Provided information below:

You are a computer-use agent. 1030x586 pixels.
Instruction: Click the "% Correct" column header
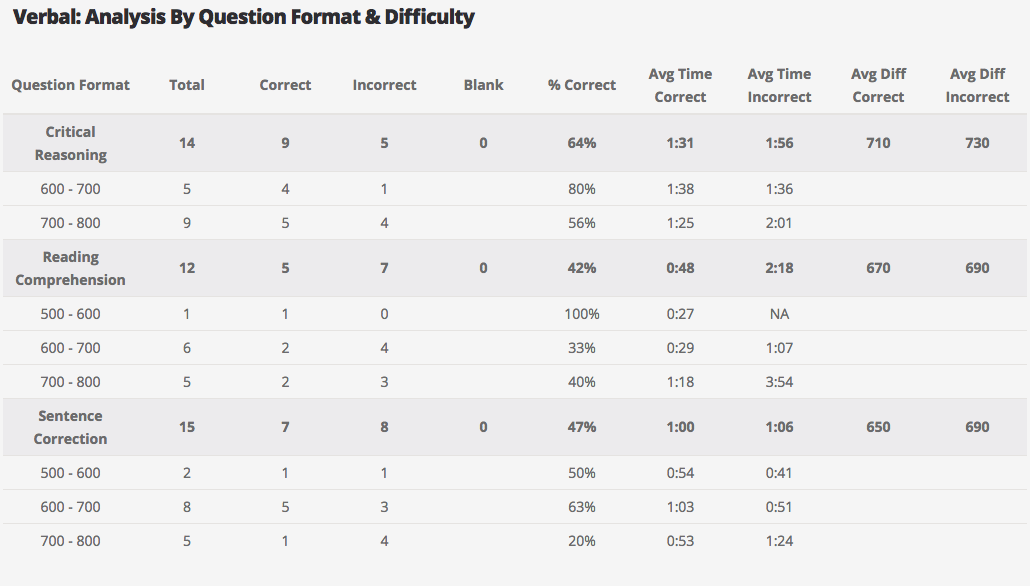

End of Provided information.
Provided information below:

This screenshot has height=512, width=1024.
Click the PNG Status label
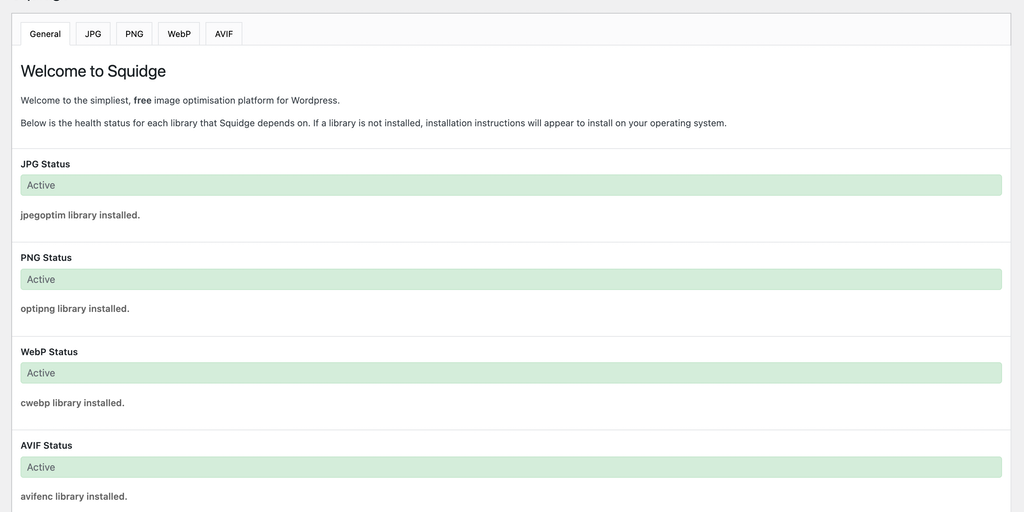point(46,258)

End of Provided information.
Provided information below:

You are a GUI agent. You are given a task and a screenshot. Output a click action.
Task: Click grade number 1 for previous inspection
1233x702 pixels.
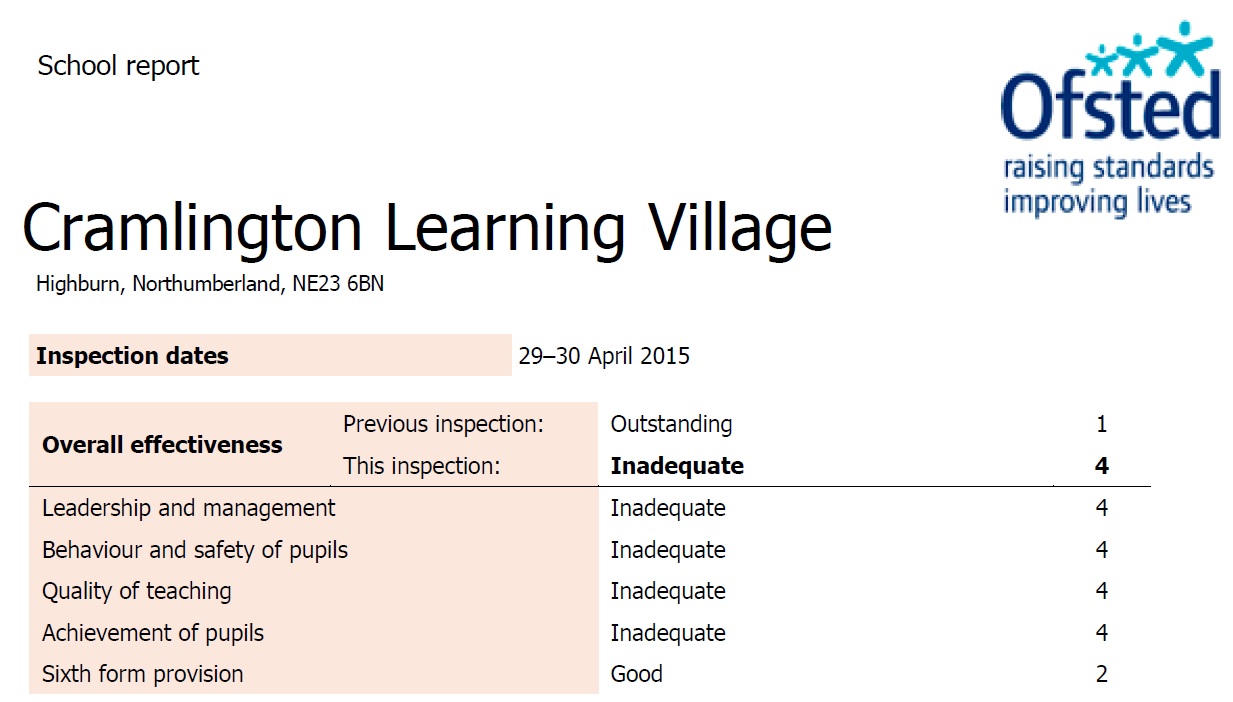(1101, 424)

End of Provided information.

- [Aim of the task] Among the entries above, which lines include "screenshot"? List them all.

- [Task answer]
This screenshot has height=512, width=1024.
You are a GUI agent. You are given a task and a screenshot. Output a click action.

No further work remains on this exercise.